Die Zeiten waren nicht rosig. Vielleicht ist man deswegen sorgsamer mit den Sachen umgegangen, die man sich abgespart hatte. 1974 kam mein Sohn zur Welt, das war auch eine große Freude.
Mit dem Mütterklub konnten wir Fabriken und Firmen besuchen. Wir waren zum Beispiel in der Ankerbrotfabrik in der Absberggasse oder in der Waschmittelfabrik der Unilever in Erdberg. Auch zu Nachmittagsvorstellungen ins Volkstheater oder in Gefängnisse sind wir gegangen. Dort wären wir als Hausfrauen und Mütter von kleinen Kindern niemals hingekommen.
Beim Anker haben wir gesehen, dass sie auch die Semmelbrösel für den Julius Meinl produziert haben, auf derselben Maschine mit denselben Zutaten. Das gab uns zu denken, denn die Semmelbrösel beim Meinl waren teurer.

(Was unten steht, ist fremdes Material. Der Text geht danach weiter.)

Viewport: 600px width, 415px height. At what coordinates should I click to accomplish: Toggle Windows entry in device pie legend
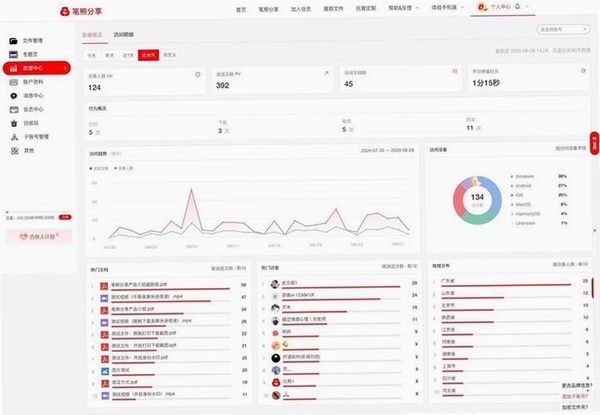(x=522, y=176)
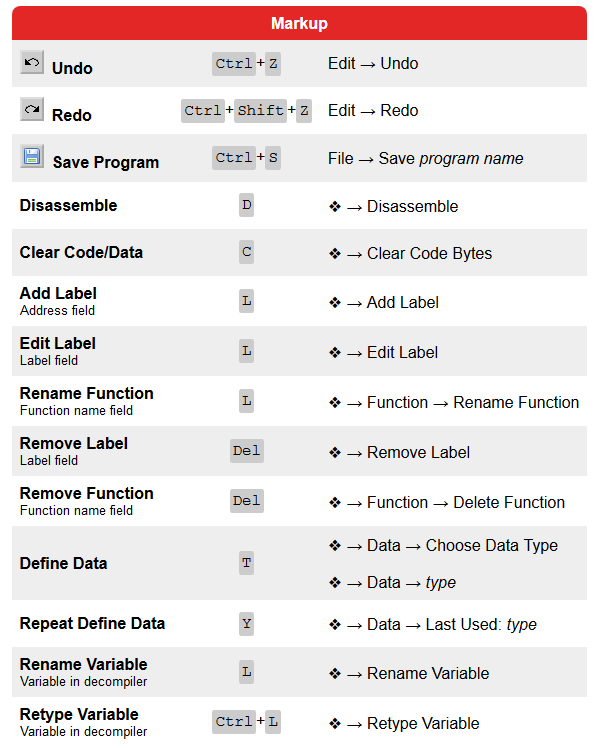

Überhaupt war der Donnerstag der «Austauschtag» für uns. Von Frau zu Frau konnte man auch über Themen sprechen, wo der Mann zu Hause vielleicht die Ohren zugeklappt hat. Und wo man vorher vielleicht gedacht hat «Um Gottes willen, nur mein Kind macht das», war man danach beruhigt, dass das eigene Kind doch nicht abgehoben ist.

2023

Heuer also sechzig Jahre Mütterklub! Schön ist das, auch wenn der harte Kern zuletzt kleiner geworden ist. Ich bin ja heute Mutter, Großmutter und Urgroßmutter. Mit einigen Teilnehmerinnen verbinden mich langjährige Freundschaften. Wir treffen uns auch privat. Gewisse Charaktere, die immer schon hilfsbereit und großzügig waren, sind das auch im Alter. Das Alter verstärkt bestimmte Eigenschaften.
Jeden Abend bedanke ich mich für einen weiteren Tag. Auch wenn meine Kinder nicht begeistert sind, fahre ich weiterhin mit meinem Auto, zuletzt in den Urlaub nach Kroatien. Aber es gibt für mich nichts Schlimmeres, als ständig um Hilfe zu bitten und nicht mehr gebraucht zu werden. Ich interessiere mich weiterhin für die Dinge, lese gerne. Man darf sich selbst nicht vernachlässigen.